Lecture 3: Optimization

Overview

Optimization is the process of choosing the best option from a set of options.

Local Search

Local search is a search algorithm that maintains a single node and searches by moving to a neighboring node. This makes it quite different to other search algorithms like breadth-first search or depth-first search, which maintain a list of nodes to explore.

Hill Climbing

Hill Climbing is a local search algorithm that continuously moves towards the direction of increasing value (uphill) to find the peak of the search-space landscape. It suffers from the problem of getting stuck in local maxima and plateaus.

Local Maxima: Points that are higher than their immediate neighbors but lower than the global maximum.
Plateaus: Flat areas where neighboring states have the same value, making it difficult to determine the direction of improvement.

To calculate the value or cost of a state, we use an objective function (also known as a fitness function or cost function). This function takes a state as input and returns a numerical value that represents its quality.

Variants of Hill Climbing

Steepest-Ascent: Evaluating all neighbors and choosing the one with the highest value.
Stochastic: Choosing randomly from higher-valued neighbors.
Random-Restart: Performing multiple hill climbing searches from different random initial states to increase the chances of finding the global maximum.
First-Choice: Choose the first neighbor that improves the current state, rather than evaluating all neighbors.
Local Beam Search: Keeping track of $k$ states (beams) and exploring their neighbors simultaneously, selecting the best ones to continue. (More than one current state)

Simulated Annealing

Annealing is a process in metallurgy. You can imagine heating a metal until it is red-hot and then slowly cooling it down. This allows the atoms in the metal to settle into a more stable configuration, minimizing internal stresses and defects. When the temperature is high, the atoms can move freely, allowing them to explore various configurations (randomness is high). As the temperature decreases, the atoms settle into a more stable arrangement (randomness decreases).

Simulated Annealing is an optimization algorithm inspired by the annealing process in metallurgy. It is used to find an approximate solution to optimization problems by exploring the state-space landscape in a way that allows for occasional uphill moves (i.e., moves to higher-cost states) to escape local minima, or local maxima in maximization problems.

Early in the process, when the “temperature” is high, the algorithm is more likely to accept worse solutions, allowing it to explore a broader range of states. As the temperature decreases, the algorithm becomes more conservative, focusing on refining the current solution.

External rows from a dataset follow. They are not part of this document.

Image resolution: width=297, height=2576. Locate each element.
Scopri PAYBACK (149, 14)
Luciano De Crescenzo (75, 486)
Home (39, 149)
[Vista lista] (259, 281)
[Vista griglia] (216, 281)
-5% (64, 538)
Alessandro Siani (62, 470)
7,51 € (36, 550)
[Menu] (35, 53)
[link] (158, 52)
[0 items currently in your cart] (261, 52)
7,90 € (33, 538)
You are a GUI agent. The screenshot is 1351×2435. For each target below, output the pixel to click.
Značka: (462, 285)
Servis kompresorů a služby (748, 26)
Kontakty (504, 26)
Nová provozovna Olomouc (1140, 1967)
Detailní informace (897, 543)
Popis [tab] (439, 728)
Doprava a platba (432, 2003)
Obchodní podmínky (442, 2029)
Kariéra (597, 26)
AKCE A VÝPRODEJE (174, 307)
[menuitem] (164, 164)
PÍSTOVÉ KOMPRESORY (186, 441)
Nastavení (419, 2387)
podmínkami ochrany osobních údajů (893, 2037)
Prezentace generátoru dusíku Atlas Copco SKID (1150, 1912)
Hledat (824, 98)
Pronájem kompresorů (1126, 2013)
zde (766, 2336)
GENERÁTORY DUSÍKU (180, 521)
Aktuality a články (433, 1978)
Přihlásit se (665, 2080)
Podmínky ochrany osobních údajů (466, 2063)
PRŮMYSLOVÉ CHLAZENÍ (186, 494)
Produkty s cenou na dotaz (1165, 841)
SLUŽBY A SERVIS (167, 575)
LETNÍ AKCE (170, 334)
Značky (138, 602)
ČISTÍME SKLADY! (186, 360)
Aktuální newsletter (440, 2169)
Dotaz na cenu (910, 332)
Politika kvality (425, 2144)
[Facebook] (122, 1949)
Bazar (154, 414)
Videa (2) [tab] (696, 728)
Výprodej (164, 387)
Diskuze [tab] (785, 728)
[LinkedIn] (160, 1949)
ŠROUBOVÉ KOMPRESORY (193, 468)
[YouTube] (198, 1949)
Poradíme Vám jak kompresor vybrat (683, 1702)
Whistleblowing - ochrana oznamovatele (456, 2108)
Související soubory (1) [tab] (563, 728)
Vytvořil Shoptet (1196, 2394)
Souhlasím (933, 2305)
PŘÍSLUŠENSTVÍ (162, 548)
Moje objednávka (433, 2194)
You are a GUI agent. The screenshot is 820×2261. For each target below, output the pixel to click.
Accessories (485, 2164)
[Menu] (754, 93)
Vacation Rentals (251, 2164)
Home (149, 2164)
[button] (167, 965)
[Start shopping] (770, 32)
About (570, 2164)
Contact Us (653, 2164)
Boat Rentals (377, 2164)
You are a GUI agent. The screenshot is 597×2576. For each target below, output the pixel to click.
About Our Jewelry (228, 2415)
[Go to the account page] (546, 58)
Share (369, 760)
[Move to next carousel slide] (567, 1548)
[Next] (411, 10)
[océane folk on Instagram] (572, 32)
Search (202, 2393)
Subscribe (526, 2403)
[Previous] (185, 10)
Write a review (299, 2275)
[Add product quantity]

Pseudocode for Simulated Annealing:

function Simulated-Annealing(problem, max):
  current = initial state of problem
  for t = 1 to max:
    T = Temperature(t)
    neighbor = random neighbor of current
    ΔE = how much better neighbor is than current
      if ΔE > 0:
        current = neighbor
      with probability e^(ΔE/T) set current = neighbor
        return current

Note that the probability of accepting a worse solution is often calculated using the Boltzmann distribution: $P(accept) = e^{\Delta E / T}$ , where $\Delta E$ is the change in energy (or cost) and $T$ is the current temperature.

Traveling Salesperson Problem

This is one of the most famous optimization problems. Given a list of cities and the distances between each pair of cities, the task is to find the shortest possible route that visits each city exactly once and returns to the origin city. This problem is NP-hard, meaning that there is no known polynomial-time solution for it.

We often use local search algorithms like hill climbing or simulated annealing to find approximate solutions to the traveling salesperson problem, as finding the exact solution can be computationally infeasible for large numbers of cities.

Linear Programming

Linear programming is a method for optimizing a linear objective function, subject to a set of linear equality and inequality constraints.

A standard form of a linear programming problem is as follows:

Minimize a cost function: $c_1 x_1 + c_2 x_2 + … + c_n x_n$
Subject to constraints:
- $a_{11} x_1 + a_{12} x_2 + … + a_{1n} x_n \leq b_1$
- $a_{21} x_1 + a_{22} x_2 + … + a_{2n} x_n \leq b_2$
- …
With bounds on variables: $x_i \geq 0$ for all $i$

Where $c_i$ are the coefficients of the objective function, $a_{ij}$ are the coefficients of the constraints, and $b_i$ are the bounds for each constraint.

A classic example of linear programming is the investment problem, where an investor wants to allocate funds among different assets to maximize returns while adhering to budget constraints and risk tolerance.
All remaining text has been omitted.